Although Commission Regulation (EC) No.2273/2003 of 22 December 2003 implementing the Market Abuse Directive (Directive 2003/6/EC of the European Parliament and of the Council) as regards to exemptions for buy-back programmes and stabilisation of financial instruments does not apply to companies whose securities are traded on AIM, the Company intends to conduct the repurchase substantially in accordance with those provisions.  Accordingly, the maximum price (exclusive of expenses payable by the Company) which may be paid for a Share shall be the higher of: (i) 5% above the average of the closing middle market quotations for a Share taken from the AIM Appendix to the London Stock Exchange Daily Official List for the five business days immediately preceding the day on which the Share is contracted to be purchased; and (ii) the higher of the price of the last independent trade and the highest current independent bid for the Shares on AIM at the time of purchase.

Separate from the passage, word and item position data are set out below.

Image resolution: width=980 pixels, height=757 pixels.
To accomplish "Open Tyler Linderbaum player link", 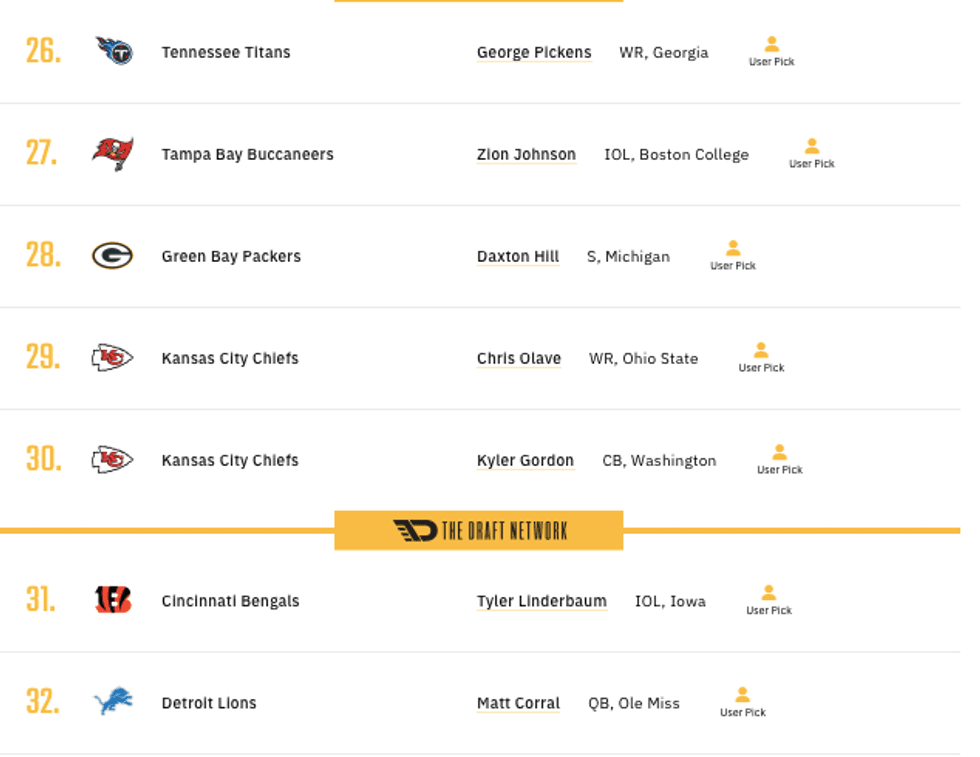I will [x=541, y=601].
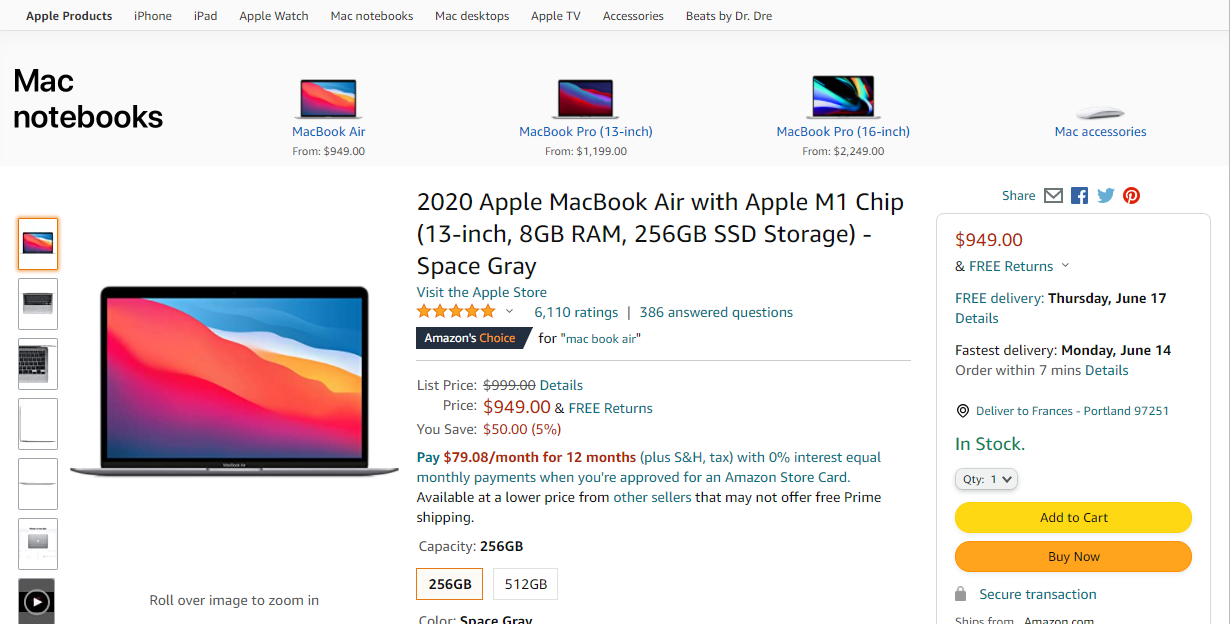
Task: Pin the product to Pinterest
Action: click(1131, 196)
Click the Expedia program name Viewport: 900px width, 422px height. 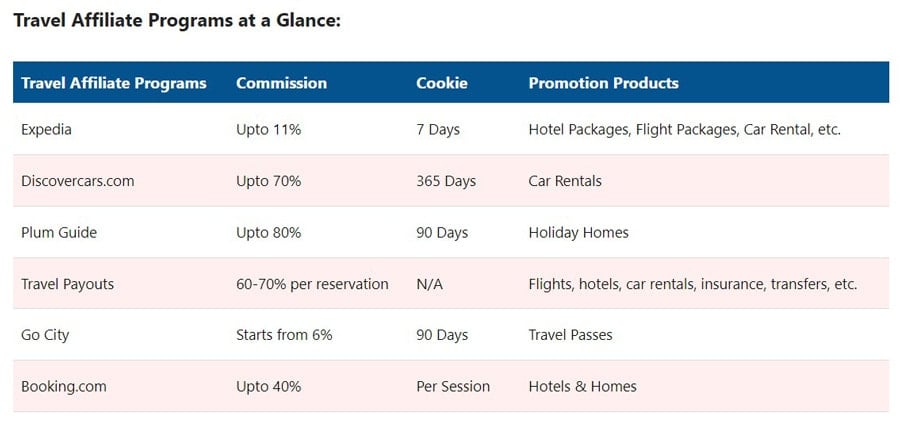click(x=46, y=130)
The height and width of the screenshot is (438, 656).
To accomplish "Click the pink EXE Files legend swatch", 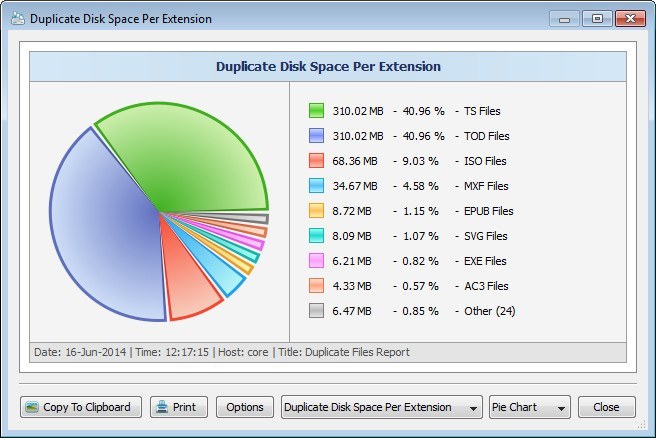I will (316, 260).
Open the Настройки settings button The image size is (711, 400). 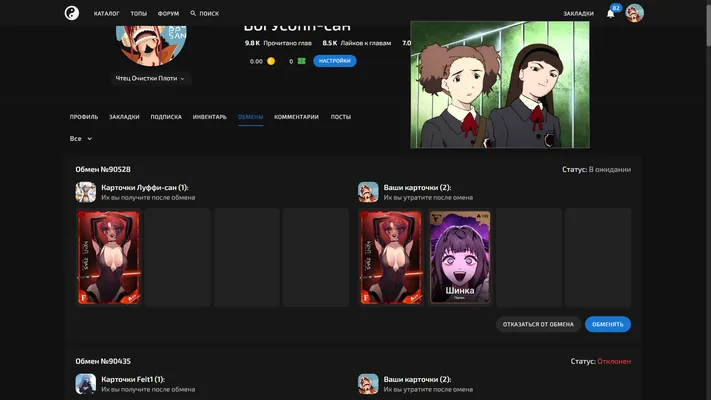335,61
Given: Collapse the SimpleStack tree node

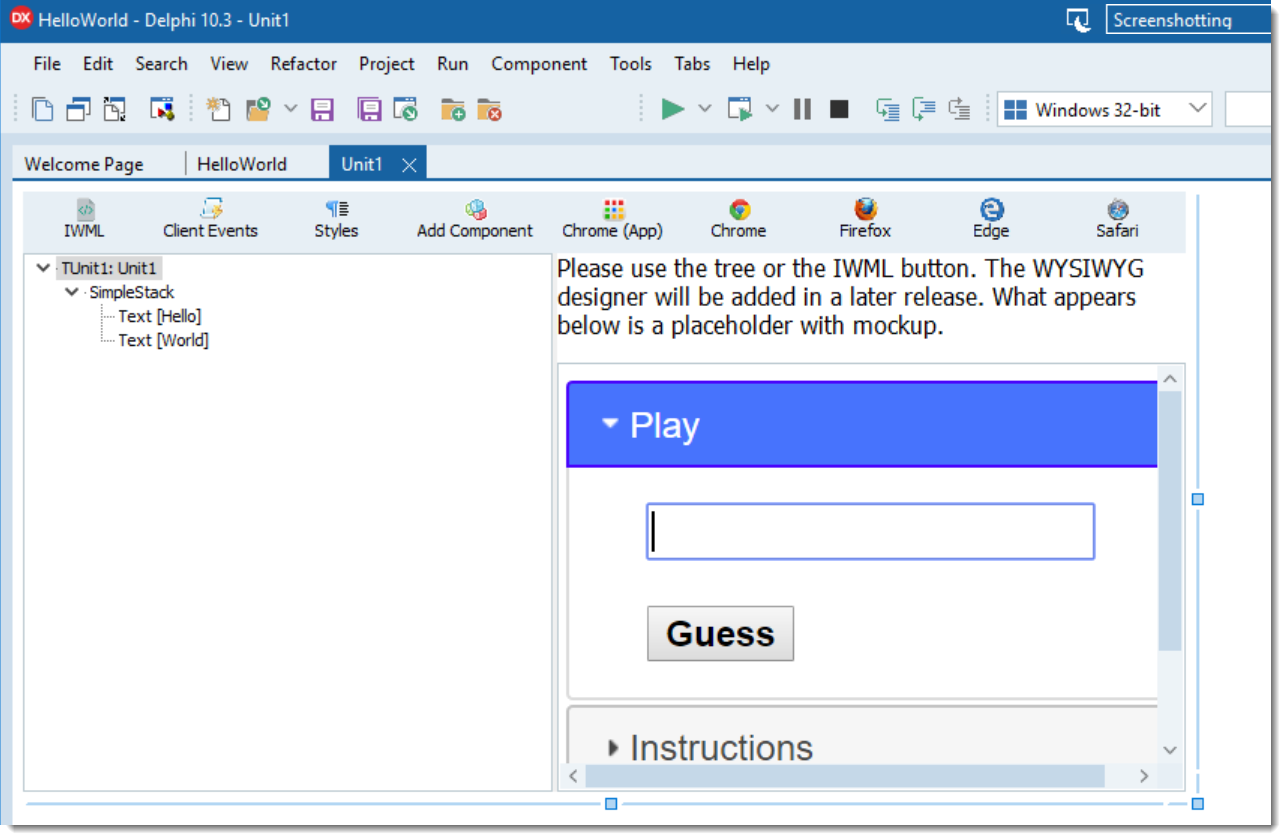Looking at the screenshot, I should (x=71, y=292).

Given the low level of liquidity of the Shares on the London Stock Exchange, the Company's brokers have informed the Financial Services Authority and the Company hereby announces that it will purchase more than the threshold of 25% of the average daily volume traded of the Shares over the 20 trading days preceding the date of purchase ("Volume"), and which is likely to result in purchases over 50% of the Volume.

A further announcement will be released by no later than 7.30am on 28 June announcing the results of the intraday buy back.

The Company intends to maintain its aggregate distributions to shareholders and therefore expects to increase the base annual distribution level per share from 7.0p (originally set in the 2009 financial year) to reflect the reduced number of shares in issue following the intended share repurchase and cancellation referred to above.  This is in addition to the Company's ongoing commitment to a progressive distribution policy under which the Board will seek to increase annual distributions to shareholders by at least 5% per annum.

ENDS

Enquiries:

Randall & Quilter Investment Holdings PLC               www.rqih.co.uk 

Tom Booth                                                                  Tel: 020 7780 5850

 

Numis Securities Limited

Stuart Skinner (Nominated Adviser)                           Tel: 020 7260 1000

Charles Farquhar (Broker)                                         Tel: 020 7260 1000

 

Shore Capital Stockbrokers Limited

Dru Danford/Stephane Auton                                     Tel: 020 7408 4090

 

Redleaf Communications                                           r&q@redleafpr.com 

Emma Kane/Alicia Jennings                                       Tel: 020 7566 6741

 

 

Notes to Editors:

 

Since formation, Randall & Quilter has pursued a buy and build strategy to create a comprehensive range of investment activities and services in the global non-life insurance market and is focused on the following four core areas:

 

-   Insurance Investments;

-   Insurance Services;

-   Underwriting Management; and

-   Captives.

 

The Group currently:

 

-   has a portfolio of nine insurance companies in run-off (from the UK, US and Europe) with net assets of c.£73m as at 31 December 2010;

-   has wide service capability in both the 'live' and 'run-off' markets

-   has a team of approximately 350 insurance professionals based in the UK, USA, Bermuda, Canada and Gibraltar; and

-   provides 'turnkey' management services to new Lloyd's syndicate 1897 and manages two RITC ('run-off') syndicates.

 

The Group was founded by Ken Randall, Executive Chairman and Chief Executive, and Alan Quilter, Chief Operating Officer, who both have extensive experience in the industry including as Head of Regulation of Lloyd's and as Head of the Market Financial Services Group respectively.